• **What the exercise asks**: Could you repeat the records shown below exactly as written?
--------------------
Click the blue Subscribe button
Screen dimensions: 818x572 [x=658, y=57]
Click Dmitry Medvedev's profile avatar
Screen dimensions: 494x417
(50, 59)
--------------------
• **Task response**:
Click the blue Subscribe button
Screen dimensions: 818x572 [x=658, y=57]
Click Dmitry Medvedev's profile avatar
Screen dimensions: 494x417
(50, 59)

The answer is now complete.